(Stored records)
Content starts
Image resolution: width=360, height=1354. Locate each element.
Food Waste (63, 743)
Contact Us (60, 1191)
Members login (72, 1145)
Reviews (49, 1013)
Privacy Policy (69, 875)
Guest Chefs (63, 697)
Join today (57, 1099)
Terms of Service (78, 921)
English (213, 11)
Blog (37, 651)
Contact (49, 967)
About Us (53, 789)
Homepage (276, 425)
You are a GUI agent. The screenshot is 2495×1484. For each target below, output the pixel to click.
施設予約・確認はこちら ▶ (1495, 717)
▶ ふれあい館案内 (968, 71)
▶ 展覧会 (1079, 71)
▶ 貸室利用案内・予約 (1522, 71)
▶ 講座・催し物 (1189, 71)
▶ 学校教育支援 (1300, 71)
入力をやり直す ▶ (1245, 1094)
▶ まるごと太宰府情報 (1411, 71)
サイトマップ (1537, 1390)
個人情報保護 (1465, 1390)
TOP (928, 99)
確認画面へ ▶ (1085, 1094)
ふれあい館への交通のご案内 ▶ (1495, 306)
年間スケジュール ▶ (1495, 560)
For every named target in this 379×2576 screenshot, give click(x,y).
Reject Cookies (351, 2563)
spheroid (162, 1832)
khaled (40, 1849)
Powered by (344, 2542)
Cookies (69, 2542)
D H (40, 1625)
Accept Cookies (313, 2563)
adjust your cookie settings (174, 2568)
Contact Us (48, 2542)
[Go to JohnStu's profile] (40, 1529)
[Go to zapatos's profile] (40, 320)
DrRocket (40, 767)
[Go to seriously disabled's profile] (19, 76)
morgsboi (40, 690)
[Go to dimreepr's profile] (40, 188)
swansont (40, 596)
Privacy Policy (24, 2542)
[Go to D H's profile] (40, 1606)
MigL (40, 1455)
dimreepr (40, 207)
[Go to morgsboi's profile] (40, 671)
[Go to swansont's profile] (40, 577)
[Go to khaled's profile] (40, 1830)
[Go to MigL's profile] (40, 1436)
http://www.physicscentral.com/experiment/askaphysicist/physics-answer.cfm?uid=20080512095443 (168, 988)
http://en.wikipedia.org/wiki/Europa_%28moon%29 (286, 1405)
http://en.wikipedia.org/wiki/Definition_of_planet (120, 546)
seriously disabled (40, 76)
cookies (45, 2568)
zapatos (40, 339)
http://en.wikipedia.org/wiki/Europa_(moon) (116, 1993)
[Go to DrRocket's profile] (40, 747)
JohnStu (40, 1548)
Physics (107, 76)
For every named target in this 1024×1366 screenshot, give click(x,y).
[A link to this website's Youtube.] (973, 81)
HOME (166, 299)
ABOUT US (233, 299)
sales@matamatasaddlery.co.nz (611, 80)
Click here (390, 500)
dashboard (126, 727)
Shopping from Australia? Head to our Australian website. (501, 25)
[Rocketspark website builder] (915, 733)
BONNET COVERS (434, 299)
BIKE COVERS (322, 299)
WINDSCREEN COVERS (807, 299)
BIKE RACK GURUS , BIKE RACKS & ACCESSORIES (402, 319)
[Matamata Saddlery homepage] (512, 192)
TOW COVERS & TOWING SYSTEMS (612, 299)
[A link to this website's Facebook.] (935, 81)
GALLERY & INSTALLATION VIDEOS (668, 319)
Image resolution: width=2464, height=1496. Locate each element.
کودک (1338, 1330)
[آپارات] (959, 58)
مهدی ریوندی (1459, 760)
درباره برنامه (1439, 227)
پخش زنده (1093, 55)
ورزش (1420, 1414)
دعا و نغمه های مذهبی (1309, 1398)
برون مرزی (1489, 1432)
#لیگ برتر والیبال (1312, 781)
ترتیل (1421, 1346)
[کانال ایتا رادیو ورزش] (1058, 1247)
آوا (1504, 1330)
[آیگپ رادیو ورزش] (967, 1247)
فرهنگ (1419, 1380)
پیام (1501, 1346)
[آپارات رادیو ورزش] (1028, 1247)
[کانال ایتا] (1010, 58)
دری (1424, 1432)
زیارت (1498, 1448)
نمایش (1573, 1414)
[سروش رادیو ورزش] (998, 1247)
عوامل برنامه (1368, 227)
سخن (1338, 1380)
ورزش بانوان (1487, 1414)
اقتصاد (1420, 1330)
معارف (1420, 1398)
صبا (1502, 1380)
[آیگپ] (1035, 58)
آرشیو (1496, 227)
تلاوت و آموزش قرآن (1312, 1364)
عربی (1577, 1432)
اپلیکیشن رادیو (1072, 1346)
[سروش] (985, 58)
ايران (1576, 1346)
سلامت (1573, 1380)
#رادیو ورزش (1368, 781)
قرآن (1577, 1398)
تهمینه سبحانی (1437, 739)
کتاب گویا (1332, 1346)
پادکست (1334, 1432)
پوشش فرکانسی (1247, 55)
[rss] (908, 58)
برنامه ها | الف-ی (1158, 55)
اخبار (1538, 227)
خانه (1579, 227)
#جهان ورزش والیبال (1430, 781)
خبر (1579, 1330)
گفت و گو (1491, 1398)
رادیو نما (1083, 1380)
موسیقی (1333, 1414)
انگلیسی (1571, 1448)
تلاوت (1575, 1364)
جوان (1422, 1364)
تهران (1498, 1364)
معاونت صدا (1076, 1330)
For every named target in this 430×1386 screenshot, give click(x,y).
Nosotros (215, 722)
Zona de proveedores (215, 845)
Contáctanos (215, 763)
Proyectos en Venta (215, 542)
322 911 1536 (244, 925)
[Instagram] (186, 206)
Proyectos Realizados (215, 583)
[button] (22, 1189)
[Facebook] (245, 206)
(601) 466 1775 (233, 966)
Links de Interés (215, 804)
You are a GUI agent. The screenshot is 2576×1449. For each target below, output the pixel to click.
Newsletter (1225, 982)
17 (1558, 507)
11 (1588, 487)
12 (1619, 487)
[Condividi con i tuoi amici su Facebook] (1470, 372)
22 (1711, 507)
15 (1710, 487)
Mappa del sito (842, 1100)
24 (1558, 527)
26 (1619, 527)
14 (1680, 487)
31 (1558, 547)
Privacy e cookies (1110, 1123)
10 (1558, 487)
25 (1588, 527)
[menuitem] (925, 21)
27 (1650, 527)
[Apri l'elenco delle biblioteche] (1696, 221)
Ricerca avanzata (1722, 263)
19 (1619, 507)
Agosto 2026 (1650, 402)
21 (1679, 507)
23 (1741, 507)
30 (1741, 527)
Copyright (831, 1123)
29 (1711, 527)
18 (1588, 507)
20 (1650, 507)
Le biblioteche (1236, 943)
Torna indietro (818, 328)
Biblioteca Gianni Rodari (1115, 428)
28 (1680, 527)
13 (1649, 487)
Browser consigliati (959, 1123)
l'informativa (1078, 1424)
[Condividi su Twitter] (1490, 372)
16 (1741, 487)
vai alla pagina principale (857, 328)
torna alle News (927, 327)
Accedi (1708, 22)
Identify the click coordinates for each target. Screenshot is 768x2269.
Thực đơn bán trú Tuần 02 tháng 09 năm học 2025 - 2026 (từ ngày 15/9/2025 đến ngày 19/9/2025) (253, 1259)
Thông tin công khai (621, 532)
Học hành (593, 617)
Content ends
From the data above, return every line from the line that has "برنامه ها | الف-ی (1158, 55)" up to and including the line that has "For every named target in this 430×1386", exactly.

*Answer space*.
برنامه ها | الف-ی (1158, 55)
اخبار (1538, 227)
خانه (1579, 227)
#جهان ورزش والیبال (1430, 781)
خبر (1579, 1330)
گفت و گو (1491, 1398)
رادیو نما (1083, 1380)
موسیقی (1333, 1414)
انگلیسی (1571, 1448)
تلاوت (1575, 1364)
جوان (1422, 1364)
تهران (1498, 1364)
معاونت صدا (1076, 1330)
For every named target in this 430×1386 screenshot, give click(x,y).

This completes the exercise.